Comme un bon vieux 45 tours - perspectives.zone - intelligences plurielles - Manon Castonguay

Comme un bon vieux 45 tours

Bombardée d’éclaboussures multisources infectées de l’aura du covid-19, l’image d’un 45 tours s’épivardant sur un tourne-disque m’a transpercé l’attention.

L’ancêtre

Ces disques de vinyles, lointains ancêtres de nos disques compacts, maintenant revampés en fichiers audio téléchargeables, représentaient l’accessibilité de la musique dans nos familles d’antan. Face A une pièce, face B une autre. Un seul disque, 2 chances d’apprécier l’artiste. Doux souvenir de ma mi-vie.

La toune commence

En périphérie du 45 tours, version covid-19, là où le vinyle a la circonférence la plus abondamment gravée, il y a l’information, la désinformation et la dé-désinformation. Il y a des faits, travestis ou non; il y a des émotions, garochées ou ravalées; il y a des détresses retenues et délestées; il y a des guerres d’absences et d’indifférences; il y a des combats qui ne se gagnent que dans la mort, d’autres qui ne se perdent que dans la mort aussi. La vie goûte mal ce qu’elle inspirait avant ce délire.

Cas positifs, hospitalisation, soins intensifs, délestage, personnel soignant à bout de souffle.  Faillites d’entreprises, faillites de familles et faillites humaines. Morts et séquelles. Isolement, désarroi, angoisse, misère et désespoir. Vaccin, complot, vérités et mensonges. À la télévision, à la radio, dans les journaux. Sur le fil de nouvelles Facebook, sur YouTube, sur Twitter. De la bouche de mon fils, de ma mère, d’une amie, d’un inconnu, dans mes dialogues intérieurs. Incontestable omniprésence. Partout. Et le tourne-disque continue de tourner.

L’effet centrifuge ressenti sur le 45 tours qui s’étourdit traduit inlassablement cette tendance à nous éloigner du centre de rotation.

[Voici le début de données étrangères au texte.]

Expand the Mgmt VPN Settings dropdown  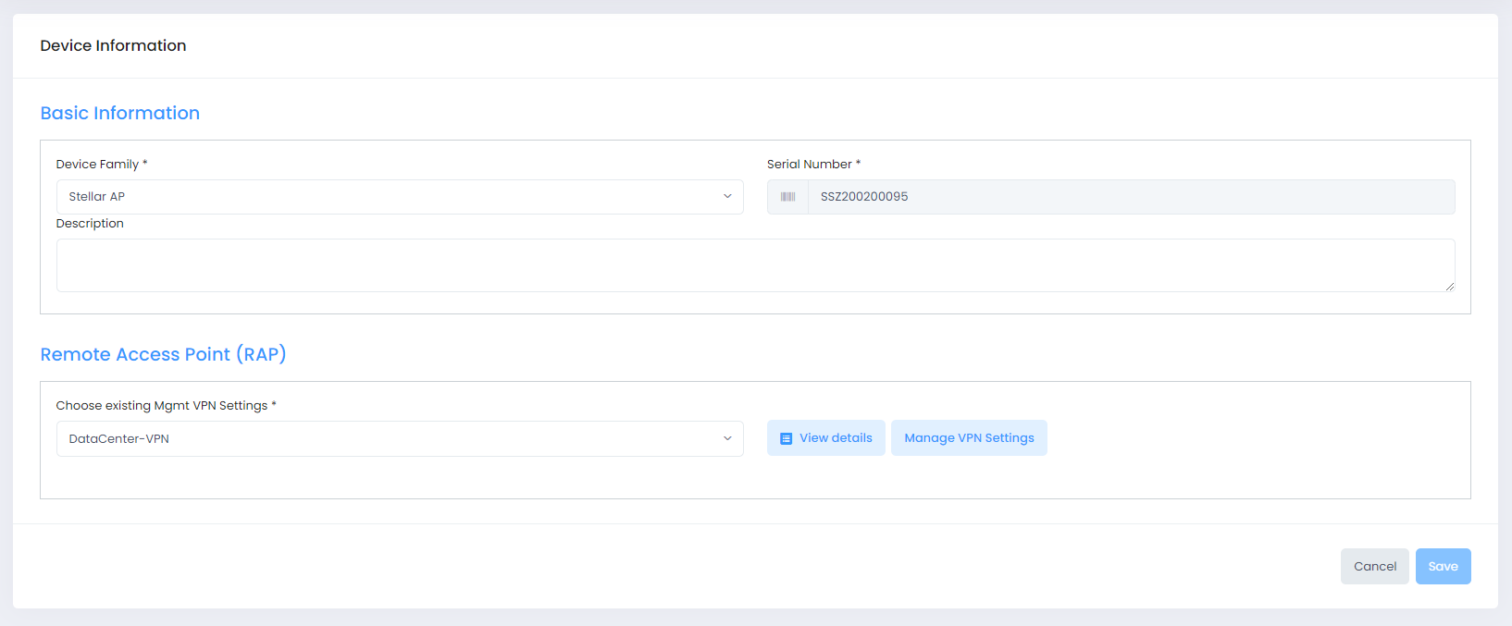click(x=399, y=438)
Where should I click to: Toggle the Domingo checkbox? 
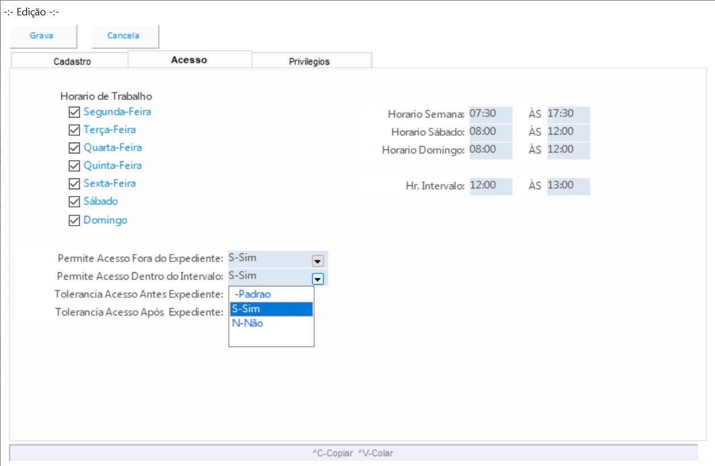(x=74, y=220)
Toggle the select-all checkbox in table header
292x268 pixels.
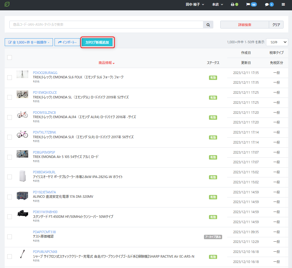coord(9,57)
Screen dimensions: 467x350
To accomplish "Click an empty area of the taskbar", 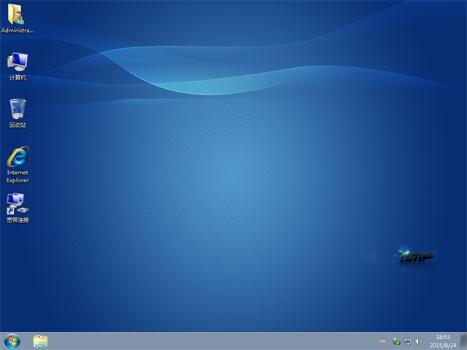I will point(219,341).

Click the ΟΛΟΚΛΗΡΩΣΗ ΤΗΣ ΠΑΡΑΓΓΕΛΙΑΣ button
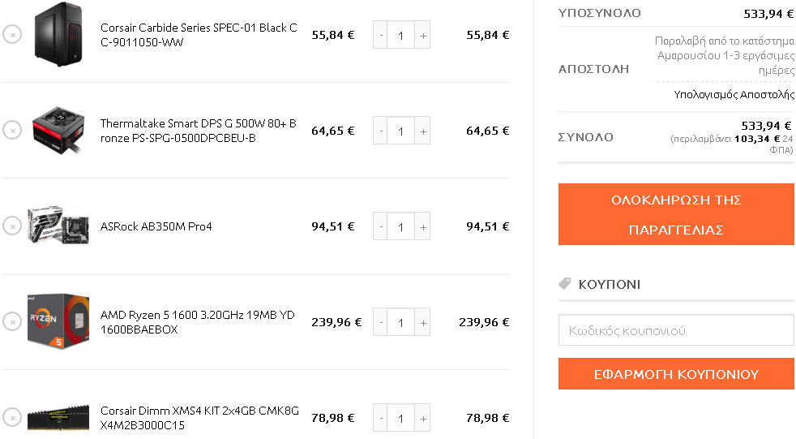[676, 214]
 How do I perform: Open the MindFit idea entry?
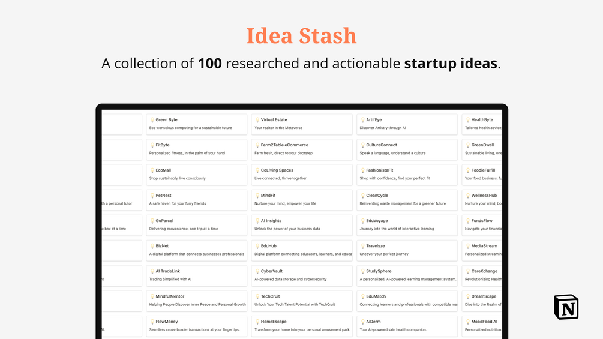tap(302, 200)
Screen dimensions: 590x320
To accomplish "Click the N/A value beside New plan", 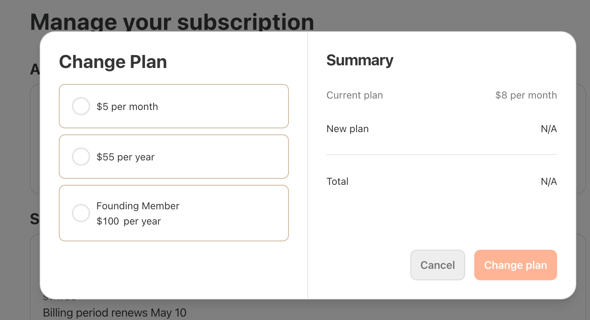I will (549, 129).
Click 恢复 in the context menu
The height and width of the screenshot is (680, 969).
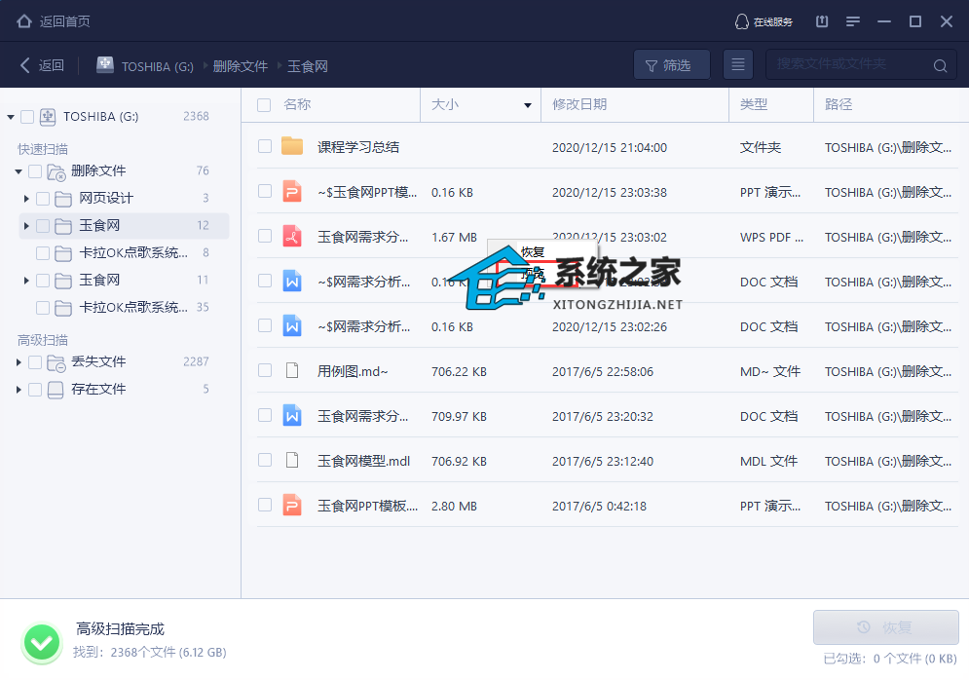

Nous sommes éjectés de notre propre trajectoire avec cette généreuse et incidieuse progagande à 10 millions de dollars par mois.

La toune continue

Et puis, après les premiers couplets, pendant le refrain, c’est déjà un peu plus calme. Tout s’active de partout encore, mais le mouvement généré est plus concentré. Nous sommes moins éjectés de notre trajectoire, mais encore déstabilisés de notre mélodie. Les nouvelles de toutes provenances empestent autant, mais l’inconfort est moins tenace. Alors qu’en périphérie le tapis nous était extirpé sous les pieds, là il nous tiraille les souliers. L’inconfort est entier, juste un peu moins insistant. Juste assez pour nous bousculer la trajectoire. Encore.

Le tourne-disque a toujours su révéler les mélodies et les mots d’un 45 tours parce qu’il en décode savamment les sillons. Pour la majorité des humains, notre tourne-disque est bousillé. Reste seulement l’éjection ou l’étourdissement inspirés par la peur et la culpabilité, toujours aussi efficaces.

Tant que le disque tournera, aucun repos, aucune stabilité. Que l’étourdissement et l’engourdissement d’un mouvement ridiculement incessant. Et en ce moment, plus il tourne, plus sa musique hypnotise et paralyse.

Et si?

Et si l’on fuyait les zones gravées du microsillon pour rejoindre le calme et la paix de son point central? Et si l’on osait l’œil du vinyle, cet espace vide et libre qui ne génère aucun mouvement, que l’immobilité et le silence? Le cyclone prend bien une pause de ses propres violences dans son œil?

Je parie que si l’on s’y enracine suffisamment longtemps, le goût de s’épivarder en périphérie s’estompera.